Oh, I knew the tales of those who didn’t. Seemed to be a lot of them in those years, kids who OD’d, kids who simply vanished into the great mob of street folk and had never been heard from again. One child was found murdered, thrown from a building in the village. One child had become infected from a dirty needle and had lost several of his fingers. I pushed those stories away.
I gave myself reasons to hope. The clean hair, the fresh dress, the happiness of that grin. Peter, photographs for a magazine; that sounded substantial, something to hold on to.
Four days, and she had not returned. I thought of calling Connie, Starr, Peter, or the other friends I
knew. But I didn’t. I had said she was on her own, and I meant it.
“Oh, god!” Dolores cried softly, and began to sob. Her fingers were grabbing her hair as if they would pull it out. She was crying in retching sobs that seemed to come from the bottom of her body. Victor watched her, his face covered with scratches. Her head was down, her body hunched, she looked like an etching of a penitent in an eighteenth-century prison.
He rose, taking their glasses, and in a while she calmed down and blew her nose. He handed her a fresh brandy and a new cigar. She sipped the brandy, she laughed a little, shakily.
“I think booze and tobacco are your answers to pain.”
“You know any better ones?”
“Valium?”
“Much worse.”
She sat back. She smiled, ghostly, like the specter of someone long dead who has returned to bring a message from the beyond. From the dim small room that was her pain, she gazed out at him. The shock on his face had deepened into horror, but he wasn’t separating himself from her anymore. He was experiencing with her, not putting her into her niche: failure as a mother.
He leaned towards her, his face covered with cuts. He took her hand. “Go on,” he said.
I sat there trying to grade blue books.
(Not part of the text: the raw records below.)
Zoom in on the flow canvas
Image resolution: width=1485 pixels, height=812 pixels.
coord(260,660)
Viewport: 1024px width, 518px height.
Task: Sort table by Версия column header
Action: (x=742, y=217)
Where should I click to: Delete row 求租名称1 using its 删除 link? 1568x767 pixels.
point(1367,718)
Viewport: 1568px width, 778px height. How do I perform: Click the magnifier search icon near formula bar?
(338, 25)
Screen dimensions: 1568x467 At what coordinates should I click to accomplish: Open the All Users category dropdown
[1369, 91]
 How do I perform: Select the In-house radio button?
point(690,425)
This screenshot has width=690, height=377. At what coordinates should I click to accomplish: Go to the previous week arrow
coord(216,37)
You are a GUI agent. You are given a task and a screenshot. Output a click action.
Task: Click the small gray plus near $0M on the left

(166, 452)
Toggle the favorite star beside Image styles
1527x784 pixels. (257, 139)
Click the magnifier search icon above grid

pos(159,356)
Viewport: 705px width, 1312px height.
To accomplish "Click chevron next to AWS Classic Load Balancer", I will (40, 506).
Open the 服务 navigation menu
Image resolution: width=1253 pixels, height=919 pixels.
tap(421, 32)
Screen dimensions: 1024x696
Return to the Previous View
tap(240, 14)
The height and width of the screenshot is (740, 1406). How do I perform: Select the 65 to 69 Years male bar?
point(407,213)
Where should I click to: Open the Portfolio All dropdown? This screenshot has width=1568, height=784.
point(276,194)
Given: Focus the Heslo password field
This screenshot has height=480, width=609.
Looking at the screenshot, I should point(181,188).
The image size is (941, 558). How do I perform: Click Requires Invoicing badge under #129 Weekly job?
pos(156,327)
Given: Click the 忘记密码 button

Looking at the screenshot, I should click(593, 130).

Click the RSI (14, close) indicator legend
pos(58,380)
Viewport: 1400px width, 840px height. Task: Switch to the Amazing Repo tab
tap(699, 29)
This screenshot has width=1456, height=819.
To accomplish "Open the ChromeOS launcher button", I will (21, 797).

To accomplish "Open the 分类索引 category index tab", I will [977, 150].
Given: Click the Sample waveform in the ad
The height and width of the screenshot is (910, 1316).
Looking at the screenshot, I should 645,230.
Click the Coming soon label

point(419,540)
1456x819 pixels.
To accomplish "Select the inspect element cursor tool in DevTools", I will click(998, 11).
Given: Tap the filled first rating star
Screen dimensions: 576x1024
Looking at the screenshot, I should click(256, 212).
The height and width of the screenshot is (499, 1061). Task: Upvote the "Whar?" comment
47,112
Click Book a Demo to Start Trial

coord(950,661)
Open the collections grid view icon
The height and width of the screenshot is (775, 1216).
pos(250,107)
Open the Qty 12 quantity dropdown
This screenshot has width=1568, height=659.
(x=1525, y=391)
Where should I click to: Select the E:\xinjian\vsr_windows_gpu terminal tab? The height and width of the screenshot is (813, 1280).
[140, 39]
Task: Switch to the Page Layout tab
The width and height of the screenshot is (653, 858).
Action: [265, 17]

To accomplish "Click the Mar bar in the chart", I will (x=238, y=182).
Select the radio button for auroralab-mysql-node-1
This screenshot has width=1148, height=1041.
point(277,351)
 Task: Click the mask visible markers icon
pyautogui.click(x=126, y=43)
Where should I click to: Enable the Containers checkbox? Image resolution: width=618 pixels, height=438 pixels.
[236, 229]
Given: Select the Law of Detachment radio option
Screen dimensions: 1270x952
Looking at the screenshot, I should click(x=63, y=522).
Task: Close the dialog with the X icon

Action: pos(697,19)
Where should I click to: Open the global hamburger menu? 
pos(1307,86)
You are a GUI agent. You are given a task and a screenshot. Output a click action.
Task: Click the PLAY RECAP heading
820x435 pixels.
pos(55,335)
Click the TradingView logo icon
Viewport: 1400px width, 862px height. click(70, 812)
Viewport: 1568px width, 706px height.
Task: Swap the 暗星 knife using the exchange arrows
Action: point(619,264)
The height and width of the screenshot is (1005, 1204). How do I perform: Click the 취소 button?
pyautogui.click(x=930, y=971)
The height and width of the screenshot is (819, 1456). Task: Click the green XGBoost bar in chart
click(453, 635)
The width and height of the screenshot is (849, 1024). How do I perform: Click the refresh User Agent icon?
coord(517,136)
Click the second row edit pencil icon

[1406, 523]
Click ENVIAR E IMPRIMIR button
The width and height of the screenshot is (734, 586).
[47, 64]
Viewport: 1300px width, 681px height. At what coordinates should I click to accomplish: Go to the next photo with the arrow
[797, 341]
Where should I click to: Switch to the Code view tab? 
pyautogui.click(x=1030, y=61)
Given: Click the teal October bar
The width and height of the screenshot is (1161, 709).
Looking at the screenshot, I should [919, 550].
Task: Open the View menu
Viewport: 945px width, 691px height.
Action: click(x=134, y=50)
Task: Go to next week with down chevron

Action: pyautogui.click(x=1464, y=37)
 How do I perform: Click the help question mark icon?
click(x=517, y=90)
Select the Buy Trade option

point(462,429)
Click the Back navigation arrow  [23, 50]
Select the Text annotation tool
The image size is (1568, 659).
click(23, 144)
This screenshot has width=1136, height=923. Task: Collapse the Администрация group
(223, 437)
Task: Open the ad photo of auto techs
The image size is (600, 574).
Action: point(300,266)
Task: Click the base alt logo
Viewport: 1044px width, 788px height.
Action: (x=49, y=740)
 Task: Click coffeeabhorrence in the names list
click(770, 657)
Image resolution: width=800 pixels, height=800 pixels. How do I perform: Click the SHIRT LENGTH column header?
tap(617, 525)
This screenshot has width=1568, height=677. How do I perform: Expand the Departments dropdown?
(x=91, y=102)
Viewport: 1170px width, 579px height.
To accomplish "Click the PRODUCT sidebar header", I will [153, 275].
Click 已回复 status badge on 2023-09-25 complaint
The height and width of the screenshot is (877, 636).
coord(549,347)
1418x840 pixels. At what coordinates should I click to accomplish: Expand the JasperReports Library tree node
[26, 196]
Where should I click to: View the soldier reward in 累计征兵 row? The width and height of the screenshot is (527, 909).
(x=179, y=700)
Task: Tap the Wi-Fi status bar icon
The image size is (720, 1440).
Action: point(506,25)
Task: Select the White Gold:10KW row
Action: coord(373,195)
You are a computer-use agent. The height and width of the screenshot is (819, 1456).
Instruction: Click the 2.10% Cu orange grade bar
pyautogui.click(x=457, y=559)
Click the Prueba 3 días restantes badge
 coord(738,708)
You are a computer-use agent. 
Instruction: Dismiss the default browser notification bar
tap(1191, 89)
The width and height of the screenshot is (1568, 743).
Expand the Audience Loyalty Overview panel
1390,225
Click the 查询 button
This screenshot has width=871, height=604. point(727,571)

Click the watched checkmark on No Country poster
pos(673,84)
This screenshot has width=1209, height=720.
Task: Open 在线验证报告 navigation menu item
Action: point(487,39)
I went to class and walked through the halls amazed at my body, that carried me, and my mind, that sent out words through my mouth. I lectured, I advised, I went home and smoked. And smoked. My stomach was in terrible shape.
I’d sit there … well it wasn’t exactly thinking … or feeling. It was some of both, but neither, exactly. I had this sense … as if life was this huge thing like a balloon, and it swelled and shrank, it changed its shape, and as soon as I’d made out what it was, it became something else. And it was my life, my balloon, but I’d lost hold of the string, and I was running, chasing it, the string was just a little above my hand but I couldn’t grasp it. It was floating higher and higher, and it was turning huger and ugly, malformed, and I was earthbound, chasing it, yelling to it, but nothing did any good. It floated higher and higher and I called out: “Elspeth! Elspeth!”